What does Acts 9:11 mean?
ESV: And the Lord said to him, “Rise and go to the street called Straight, and at the house of Judas look for a man of Tarsus named Saul, for behold, he is praying,
NIV: The Lord told him, 'Go to the house of Judas on Straight Street and ask for a man from Tarsus named Saul, for he is praying.
NASB: And the Lord said to him, 'Get up and go to the street called Straight, and inquire at the house of Judas for a man from Tarsus named Saul, for he is praying,
CSB: "Get up and go to the street called Straight," the Lord said to him, "to the house of Judas, and ask for a man from Tarsus named Saul, since he is praying there.
NLT: The Lord said, 'Go over to Straight Street, to the house of Judas. When you get there, ask for a man from Tarsus named Saul. He is praying to me right now.
KJV: And the Lord said unto him, Arise, and go into the street which is called Straight, and inquire in the house of Judas for one called Saul, of Tarsus: for, behold, he prayeth,
Jesus is speaking through a vision to Ananias, one of His followers in Damascus. Saul, a Pharisee-trained devout Jew, set out for the city to arrest any Jewish Jesus-followers and return them to Jerusalem for trial. Part of the concessions the Roman government gave the Jewish leaders was that they had religious jurisdiction over all who followed their religion; even though Damascus is 133 miles from Jerusalem, Saul has the authority and Ananias knows it.
In addition, Saul is from Tarsus. Tarsus is one of the many cities outside of Italy where those born there receive Roman citizenship. Saul is doubly protected.

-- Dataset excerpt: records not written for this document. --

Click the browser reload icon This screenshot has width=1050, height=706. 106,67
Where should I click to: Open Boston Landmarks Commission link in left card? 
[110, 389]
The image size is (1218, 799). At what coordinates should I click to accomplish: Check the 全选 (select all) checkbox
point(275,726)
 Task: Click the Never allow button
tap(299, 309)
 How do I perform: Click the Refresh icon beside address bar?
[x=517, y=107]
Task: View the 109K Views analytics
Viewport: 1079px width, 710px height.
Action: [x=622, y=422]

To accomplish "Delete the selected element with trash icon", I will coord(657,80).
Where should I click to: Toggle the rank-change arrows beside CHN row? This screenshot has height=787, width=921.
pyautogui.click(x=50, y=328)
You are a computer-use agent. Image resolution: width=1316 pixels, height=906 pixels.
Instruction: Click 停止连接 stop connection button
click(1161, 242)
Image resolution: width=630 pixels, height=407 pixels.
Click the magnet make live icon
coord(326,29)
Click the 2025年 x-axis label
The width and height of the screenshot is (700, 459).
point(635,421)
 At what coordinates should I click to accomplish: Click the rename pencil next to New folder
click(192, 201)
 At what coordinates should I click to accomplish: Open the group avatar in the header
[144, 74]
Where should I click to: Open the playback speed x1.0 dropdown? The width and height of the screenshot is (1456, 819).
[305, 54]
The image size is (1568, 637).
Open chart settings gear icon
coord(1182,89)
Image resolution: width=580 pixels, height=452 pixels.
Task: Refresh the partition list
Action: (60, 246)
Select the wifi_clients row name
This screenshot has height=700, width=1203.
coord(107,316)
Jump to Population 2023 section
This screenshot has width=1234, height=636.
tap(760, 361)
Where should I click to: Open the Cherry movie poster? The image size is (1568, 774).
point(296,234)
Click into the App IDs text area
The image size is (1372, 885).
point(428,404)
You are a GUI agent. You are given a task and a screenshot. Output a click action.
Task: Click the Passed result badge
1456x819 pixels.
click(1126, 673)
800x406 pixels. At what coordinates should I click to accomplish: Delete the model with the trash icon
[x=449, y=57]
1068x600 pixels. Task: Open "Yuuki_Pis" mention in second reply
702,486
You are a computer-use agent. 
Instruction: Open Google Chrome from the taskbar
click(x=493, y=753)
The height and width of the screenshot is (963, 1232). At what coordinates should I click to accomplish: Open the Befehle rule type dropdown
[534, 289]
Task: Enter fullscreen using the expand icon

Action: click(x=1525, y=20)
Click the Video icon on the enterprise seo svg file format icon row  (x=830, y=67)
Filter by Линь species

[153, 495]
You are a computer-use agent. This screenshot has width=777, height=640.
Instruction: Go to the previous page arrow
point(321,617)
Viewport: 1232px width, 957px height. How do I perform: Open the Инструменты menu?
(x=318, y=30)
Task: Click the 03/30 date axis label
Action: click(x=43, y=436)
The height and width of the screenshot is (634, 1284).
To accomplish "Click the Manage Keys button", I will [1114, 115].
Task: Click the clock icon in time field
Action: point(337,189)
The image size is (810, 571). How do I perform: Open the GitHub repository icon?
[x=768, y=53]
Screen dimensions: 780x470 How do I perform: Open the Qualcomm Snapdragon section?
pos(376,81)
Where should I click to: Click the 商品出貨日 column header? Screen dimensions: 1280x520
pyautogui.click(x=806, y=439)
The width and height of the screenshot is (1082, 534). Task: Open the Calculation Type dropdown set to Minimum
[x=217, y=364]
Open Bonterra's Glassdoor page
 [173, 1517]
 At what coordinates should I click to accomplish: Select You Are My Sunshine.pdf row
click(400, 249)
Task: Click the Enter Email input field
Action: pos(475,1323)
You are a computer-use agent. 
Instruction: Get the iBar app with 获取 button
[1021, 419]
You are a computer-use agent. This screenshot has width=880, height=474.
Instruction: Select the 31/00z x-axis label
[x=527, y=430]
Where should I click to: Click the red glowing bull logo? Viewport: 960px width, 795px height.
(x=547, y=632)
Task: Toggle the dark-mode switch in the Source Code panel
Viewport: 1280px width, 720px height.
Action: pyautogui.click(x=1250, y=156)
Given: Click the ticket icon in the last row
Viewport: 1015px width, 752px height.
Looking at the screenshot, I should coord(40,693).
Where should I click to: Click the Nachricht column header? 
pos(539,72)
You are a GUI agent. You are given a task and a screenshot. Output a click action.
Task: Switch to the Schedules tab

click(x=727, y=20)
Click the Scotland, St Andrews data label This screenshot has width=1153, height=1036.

Even while still identified as the Judaism-following Saul, the man who will be best known as the Jesus-follower Paul already had a habit of prayer. Prayer will be a significant part of Paul's ministry, and he will write to the churches about its importance (Romans 12:12; Ephesians 6:18; Philippians 4:6; Colossians 4:2; 1 Thessalonians 5:17). Even now, after Jesus tells Saul to wait until he is told what to do (Acts 9:6), Saul communes with God and readies his heart for God's message. He knows that prayer isn't just for requests. Any time we communicate with someone, we understand them better and, hopefully, grow closer to them. Saul is at a very confusing point in his life, and he needs to stay grounded.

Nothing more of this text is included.